INSTRUCTIONS FOR THE TASK: Reply with each record repeated exactly.

BEGIN

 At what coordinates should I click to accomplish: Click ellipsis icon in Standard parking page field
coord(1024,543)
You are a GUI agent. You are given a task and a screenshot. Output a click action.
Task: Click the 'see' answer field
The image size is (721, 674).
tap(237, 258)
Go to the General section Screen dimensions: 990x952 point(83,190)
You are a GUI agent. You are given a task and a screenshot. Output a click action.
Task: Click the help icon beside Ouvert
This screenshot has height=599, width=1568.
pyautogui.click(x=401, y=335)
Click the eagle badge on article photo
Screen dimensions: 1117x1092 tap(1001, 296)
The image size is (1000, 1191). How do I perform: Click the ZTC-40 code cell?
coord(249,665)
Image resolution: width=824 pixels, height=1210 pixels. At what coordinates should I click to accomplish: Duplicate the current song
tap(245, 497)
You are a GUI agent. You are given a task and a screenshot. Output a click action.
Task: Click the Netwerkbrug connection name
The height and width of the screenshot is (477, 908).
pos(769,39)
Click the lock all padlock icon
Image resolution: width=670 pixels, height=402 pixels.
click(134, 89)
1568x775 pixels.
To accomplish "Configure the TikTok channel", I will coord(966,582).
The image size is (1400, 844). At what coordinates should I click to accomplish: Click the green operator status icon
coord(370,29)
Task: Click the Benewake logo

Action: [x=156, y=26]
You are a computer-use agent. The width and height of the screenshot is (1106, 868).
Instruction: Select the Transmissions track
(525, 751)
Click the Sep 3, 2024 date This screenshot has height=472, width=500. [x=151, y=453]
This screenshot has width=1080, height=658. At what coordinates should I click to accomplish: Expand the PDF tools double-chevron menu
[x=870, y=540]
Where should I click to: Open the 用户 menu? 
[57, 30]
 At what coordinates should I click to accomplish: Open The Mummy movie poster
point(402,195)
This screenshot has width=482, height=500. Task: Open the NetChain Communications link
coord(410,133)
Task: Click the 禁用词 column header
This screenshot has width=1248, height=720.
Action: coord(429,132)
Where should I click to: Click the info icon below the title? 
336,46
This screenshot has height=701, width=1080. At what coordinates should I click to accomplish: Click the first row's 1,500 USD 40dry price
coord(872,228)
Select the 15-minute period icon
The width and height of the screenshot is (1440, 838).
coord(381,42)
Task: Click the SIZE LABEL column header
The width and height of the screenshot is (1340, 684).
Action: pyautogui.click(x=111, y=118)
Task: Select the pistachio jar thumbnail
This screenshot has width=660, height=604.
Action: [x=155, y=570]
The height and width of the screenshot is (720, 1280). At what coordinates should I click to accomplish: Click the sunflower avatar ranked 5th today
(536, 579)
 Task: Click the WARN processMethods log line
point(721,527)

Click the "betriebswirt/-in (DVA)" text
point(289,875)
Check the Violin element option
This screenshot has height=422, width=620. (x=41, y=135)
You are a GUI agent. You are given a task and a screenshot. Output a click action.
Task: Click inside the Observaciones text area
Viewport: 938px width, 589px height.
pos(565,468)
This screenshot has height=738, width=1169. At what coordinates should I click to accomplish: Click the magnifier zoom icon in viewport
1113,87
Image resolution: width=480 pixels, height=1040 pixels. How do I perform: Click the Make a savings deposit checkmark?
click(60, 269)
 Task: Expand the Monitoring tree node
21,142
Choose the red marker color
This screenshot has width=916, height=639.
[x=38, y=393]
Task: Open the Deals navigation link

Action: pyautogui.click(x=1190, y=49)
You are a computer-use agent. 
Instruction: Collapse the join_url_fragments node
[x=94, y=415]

END

YOUR RESPONSE:
 At what coordinates should I click to accomplish: Click ellipsis icon in Standard parking page field
coord(1024,543)
You are a GUI agent. You are given a task and a screenshot. Output a click action.
Task: Click the 'see' answer field
The image size is (721, 674).
tap(237, 258)
Go to the General section Screen dimensions: 990x952 point(83,190)
You are a GUI agent. You are given a task and a screenshot. Output a click action.
Task: Click the help icon beside Ouvert
This screenshot has height=599, width=1568.
pyautogui.click(x=401, y=335)
Click the eagle badge on article photo
Screen dimensions: 1117x1092 tap(1001, 296)
The image size is (1000, 1191). How do I perform: Click the ZTC-40 code cell?
coord(249,665)
Image resolution: width=824 pixels, height=1210 pixels. At what coordinates should I click to accomplish: Duplicate the current song
tap(245, 497)
You are a GUI agent. You are given a task and a screenshot. Output a click action.
Task: Click the Netwerkbrug connection name
The height and width of the screenshot is (477, 908).
pos(769,39)
Click the lock all padlock icon
Image resolution: width=670 pixels, height=402 pixels.
click(134, 89)
1568x775 pixels.
To accomplish "Configure the TikTok channel", I will coord(966,582).
The image size is (1400, 844). At what coordinates should I click to accomplish: Click the green operator status icon
coord(370,29)
Task: Click the Benewake logo

Action: [x=156, y=26]
You are a computer-use agent. The width and height of the screenshot is (1106, 868).
Instruction: Select the Transmissions track
(525, 751)
Click the Sep 3, 2024 date This screenshot has height=472, width=500. [x=151, y=453]
This screenshot has width=1080, height=658. At what coordinates should I click to accomplish: Expand the PDF tools double-chevron menu
[x=870, y=540]
Where should I click to: Open the 用户 menu? 
[57, 30]
 At what coordinates should I click to accomplish: Open The Mummy movie poster
point(402,195)
This screenshot has width=482, height=500. Task: Open the NetChain Communications link
coord(410,133)
Task: Click the 禁用词 column header
This screenshot has width=1248, height=720.
Action: coord(429,132)
Where should I click to: Click the info icon below the title? 
336,46
This screenshot has height=701, width=1080. At what coordinates should I click to accomplish: Click the first row's 1,500 USD 40dry price
coord(872,228)
Select the 15-minute period icon
The width and height of the screenshot is (1440, 838).
coord(381,42)
Task: Click the SIZE LABEL column header
The width and height of the screenshot is (1340, 684).
Action: pyautogui.click(x=111, y=118)
Task: Select the pistachio jar thumbnail
This screenshot has width=660, height=604.
Action: [x=155, y=570]
The height and width of the screenshot is (720, 1280). At what coordinates should I click to accomplish: Click the sunflower avatar ranked 5th today
(536, 579)
 Task: Click the WARN processMethods log line
point(721,527)

Click the "betriebswirt/-in (DVA)" text
point(289,875)
Check the Violin element option
This screenshot has height=422, width=620. (x=41, y=135)
You are a GUI agent. You are given a task and a screenshot. Output a click action.
Task: Click inside the Observaciones text area
Viewport: 938px width, 589px height.
pos(565,468)
This screenshot has height=738, width=1169. At what coordinates should I click to accomplish: Click the magnifier zoom icon in viewport
1113,87
Image resolution: width=480 pixels, height=1040 pixels. How do I perform: Click the Make a savings deposit checkmark?
click(60, 269)
 Task: Expand the Monitoring tree node
21,142
Choose the red marker color
This screenshot has width=916, height=639.
[x=38, y=393]
Task: Open the Deals navigation link

Action: pyautogui.click(x=1190, y=49)
You are a computer-use agent. 
Instruction: Collapse the join_url_fragments node
[x=94, y=415]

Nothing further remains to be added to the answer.